I just don’t see how using a drive into the period where it’s likely to fail and lose data, against specification, is a good idea. Let alone a right to repair issue.
Source: https://www.anandtech.com/show/4902/intel-ssd-710-200gb-review/2
I didn’t claim as such
Luckily I quoted you, which shows that you have defined “repair” so narrowly as to exclude taking actions to restore a product to put back into service.
and replacing a faulty or damaged module wouldn’t return it to factory condition.
I never said it would. But more importantly, this is a red herring. I don’t accept your claim that it wouldn’t, but it’s a moot point because this is not the sort of repair I would do and it’s not likely worthwhile. The anti-repair tactic that I condemn is the one that blocks owners from hacks that make the device more useful than the read-only state.

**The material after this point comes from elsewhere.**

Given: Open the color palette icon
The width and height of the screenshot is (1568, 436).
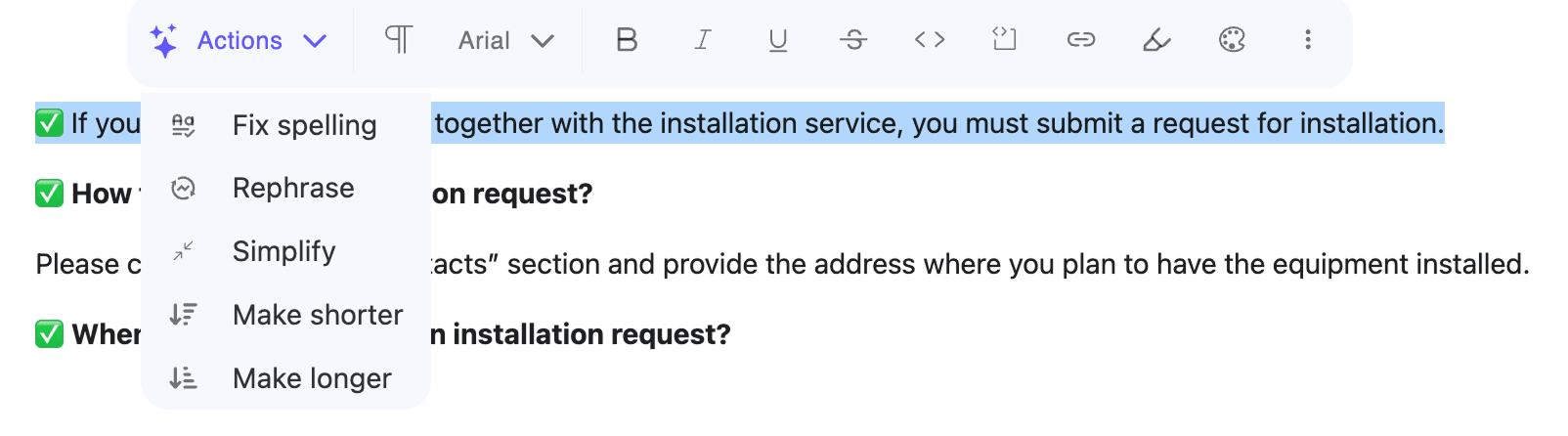Looking at the screenshot, I should pos(1232,40).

I wouldn’t consider “hacking” a drive to continue using it when you shouldn’t a repair.
(emphasis mine) This is the nannying I am calling out. If someone can make a degraded product useful again, it’s neither your place nor the manufacturers place to tell advanced users/repairers not to – to dictate what is appropriate.
As far as I’m aware it’s to comply with JEDEC standards.

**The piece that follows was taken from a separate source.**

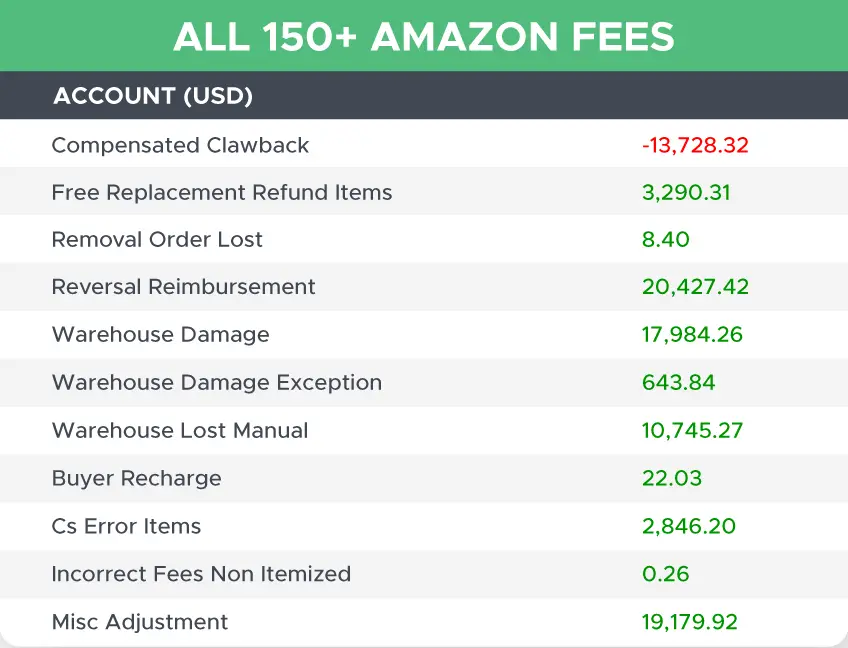Image resolution: width=848 pixels, height=648 pixels.
Task: Open the Reversal Reimbursement entry
Action: [x=183, y=287]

It’s over-compliant. Also, we don’t give a shit about JEDEC standards after the drive is garbage. The standards are only useful during the useful life of the product. From your own source:
In the consumer space you need that time to presumably transfer your data over.
I need a couple weeks tops to transfer my data. It’s good that we get a year. Then what? The drive is as useful as a brick. And needlessly so.
I just don’t see how using a drive into the period where it’s likely to fail and lose data,
That’s because you’re not making the distinction between reading and writing, and understanding that it’s writing that fails. The fitness to write to a NAND declines gradually with each cycle. Every transistor is different. A transistor might last 11,943 cycles and it sits next to a transistor that lasts 10,392 cycles. They drew a line and said “10k writes is safe for this tech, so draw a line there and go into read-only mode when an arbitrary number of transistors have likely undergone 10k writes”.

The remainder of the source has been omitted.